Par Camille Pascal*
Camille Pascal montre ici avec le talent et le goût qu’on lui connaît, en quoi la France est un pays merveilleux non seulement à cause de la permanence de son administration qui passe les siècles et les régimes mais aussi par l’accumulation et la profusion toujours renouvelée de ses trésors ainsi protégés des aléas du goût et du pouvoir. On aura sans-doute compris que notre souci, ici, n’est politique que pour servir et prolonger cette civilisation française dont nous sommes les héritiers. Laquelle est aujourd’hui aux mains d’un Pouvoir qui, à bien des égards, volens nolens, conduit à sa disparition. Raison de plus pour suivre le conseil implicite de Camille Pascal et visiter l’exposition qu’il évoque ici avec une évidente délectation. LFAR
Le Mobilier national expose les savoir-faire de ses ateliers de restauration, jusqu’à la reconstitution parfaite du « bivouac de Napoléon ».
Le Garde-Meuble, ou Mobilier national comme l’on voudra, est une très vieille institution née sous Henri IV et qui a survécu à tous les régimes, même les moins conservateurs… Depuis très exactement quatre cent onze ans, une même administration — la France est un pays merveilleux — gère donc avec soin le patrimoine “mobilier” de l’État.

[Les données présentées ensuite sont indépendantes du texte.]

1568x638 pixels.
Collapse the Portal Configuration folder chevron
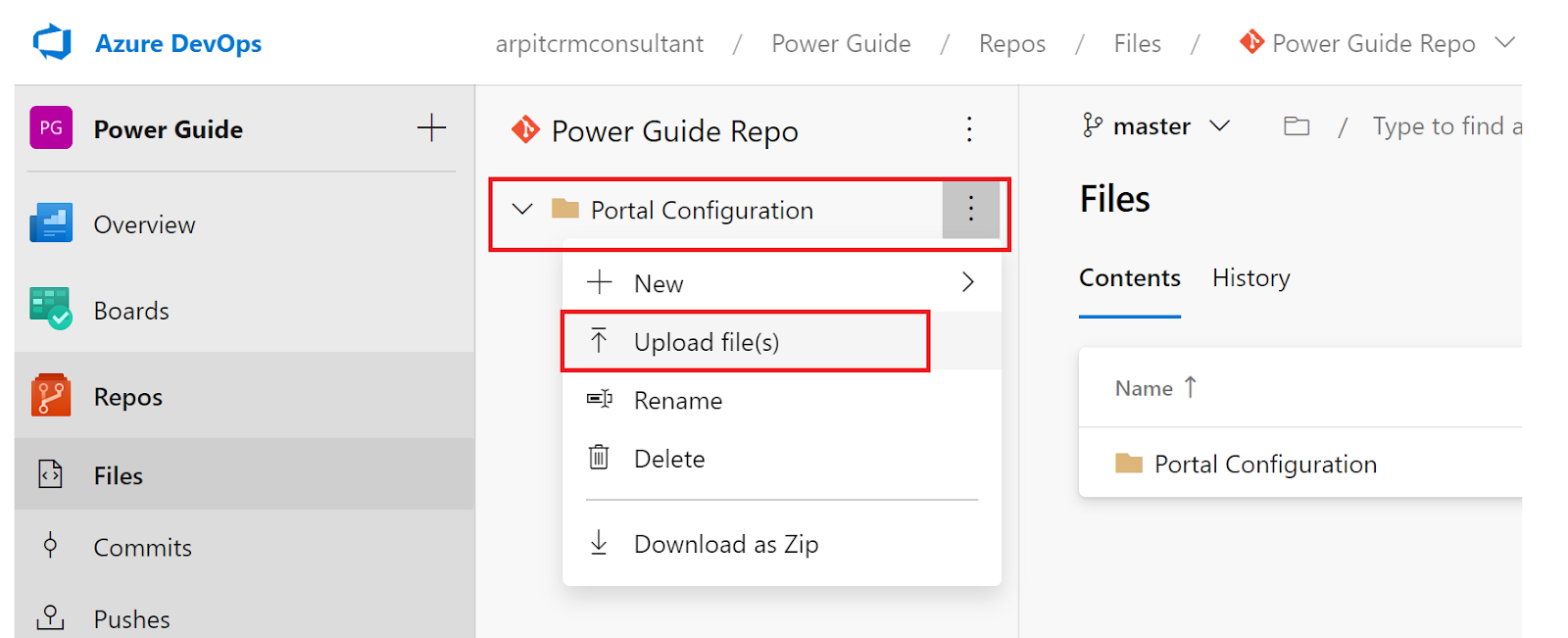click(522, 210)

Cette maison, somptueusement logée place de la Concorde par le roi Louis XV, est aujourd’hui abritée aux Gobelins dans des bâtiments futuristes conçus en 1936 par les frères Perret. Siècle après siècle, elle est devenue le grenier de la France où chaque époque a déposé ce qui ne lui plaisait plus pour passer commande de nouveautés ébouriffantes. Parfois, les révolutions ont fait un peu d’argent avec ce merveilleux bric-à-brac. Le mobilier de Versailles a été vendu à l’encan, le château des Tuileries a été pillé quatre fois en moins d’un siècle et Jules Ferry fit démonter et disperser les bijoux de la Couronne, mais l’administration du Garde-Meuble, elle, a sauvé ce qui pouvait l’être. Longtemps le Mobilier national, comme tous les greniers de bonnes maisons, est resté protégé des aléas du goût et du pouvoir par une épaisse couche de poussière, il s’est un peu endormi et les Français l’ont oublié.

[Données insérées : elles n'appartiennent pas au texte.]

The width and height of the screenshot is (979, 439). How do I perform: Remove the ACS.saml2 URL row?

Il y a quelques années de cela, grâce à la restauration de la grande galerie, l’institution chargée de meubler palais nationaux, ministères et ambassades a entrouvert ses portes. La caverne d’Ali Baba s’est révélée au public. Ce fut un éblouissement. Tapisseries des Gobelins ou d’Aubusson, pendules de bronze doré, meubles de laque et d’ébénisterie, soies précieuses, cristaux fragiles, tapis de la Savonnerie, tout était là savamment étiqueté et bien rangé pour s’offrir aux regards des visiteurs assez peu habitués à voir ces trésors dans leur emballage.
Aujourd’hui, le Mobilier national fait mieux : il offre à chacun de nous, dans le cadre d’une exposition temporaire, la possibilité d’aller à la rencontre de tous les métiers qui permettent l’entretien et la restauration du grand mobilier français depuis les beaux sièges du XVIIIe siècle jusqu’aux créations très contemporaines de Pierre Paulin ou d’Olivier Mourgue. Des mains aux mouvements parfaits reproduisent ainsi devant vous des gestes qui sont autant d’oeuvres d’art vivantes.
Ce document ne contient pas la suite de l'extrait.